几个与hlist操作相关的函数也列在下方做个参考,内容都很简单,就不做详细解释了。需要注意的是,在加入hlist和从hlist删除的时候,也要对pending_map做相应的操作。

static int detach_if_pending(struct timer_list *timer, struct timer_base *base,
bool clear_pending)
{
unsigned idx = timer_get_idx(timer);
if (!timer_pending(timer))
return 0;
if (hlist_is_singular_node(&timer->entry, base->vectors + idx))
__clear_bit(idx, base->pending_map);
detach_timer(timer, clear_pending);
return 1;
}
static inline void detach_timer(struct timer_list *timer, bool clear_pending)
{
struct hlist_node *entry = &timer->entry;
debug_deactivate(timer);
__hlist_del(entry);
if (clear_pending)
entry->pprev = NULL;
entry->next = LIST_POISON2;
}
static void enqueue_timer(struct timer_base *base, struct timer_list *timer,
unsigned int idx)
{
hlist_add_head(&timer->entry, base->vectors + idx);
__set_bit(idx, base->pending_map);
timer_set_idx(timer, idx);
}

而有关timer到期判定的关键,就在于pending_map上。还记得我们之前说的不同level情况下精度和范围的递增关系么。pending_map事实上就是以2^6(范围倍数关系)个bit为单位,把不同精度的timer组合起来。每个bit就代表了某种精度的某个事件是否有timer已经注册,并且提供了一个链表把这些timer组合起来。

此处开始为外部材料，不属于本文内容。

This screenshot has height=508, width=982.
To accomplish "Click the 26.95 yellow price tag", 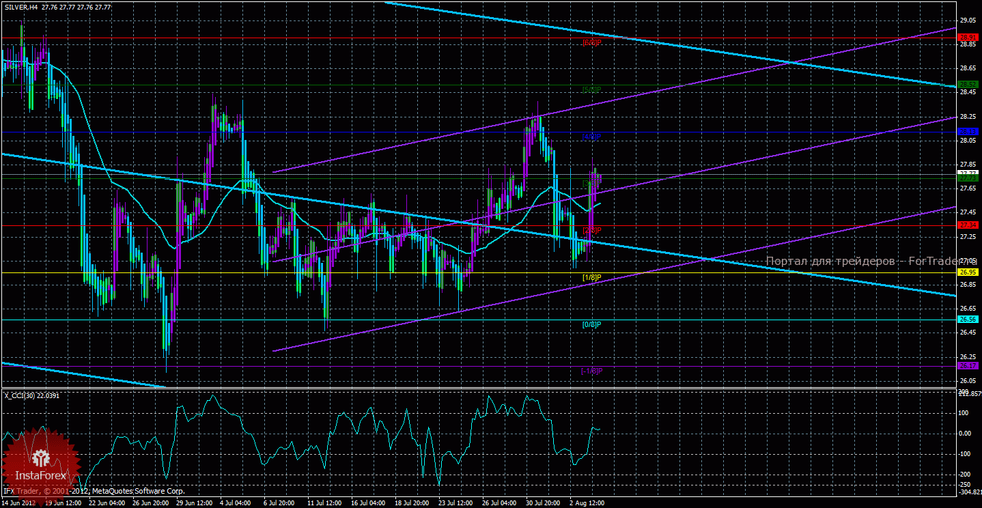I will (x=968, y=272).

pending_map如果用一个简单的示意图来表示大概就是这样的(其中不同的level就对应了不同的精度):

·····|— level 2,2^6 bits —|— level 1, 2^6 bits —|—level 0, 2^6 bits—|

所以在每个中断到来的时候,只需要根据当前的事件,推算出我们当前对应的是那个bit,如果是置位状态,执行链表上所有的任务即可。关于如何计算出需要检查的bit,在后面的代码中会再说到。

最后说说这个最关键的calc_wheel_index函数,由他计算出了我们的timer应该对应到pending_map的哪个bit上。首先需要根据到期时间距现在时间的长短得出timer属于哪个level。对时间粒度的处理上,kernel宁愿推后timer的执行也不愿意让timer提前执行,所以根据这个level我们舍弃掉低于这个level的精度的尾数再进一,注意如果刚好expire time是时间粒度的整数倍的话,其实是会延后到下一次对应粒度的时间去执行的(假如粒度是8ms,expire time也是8ms,实际执行的时间会和expire time为9ms的一样延后到16ms执行)。最后再移位到pending_map中属于这个level的位置上即可。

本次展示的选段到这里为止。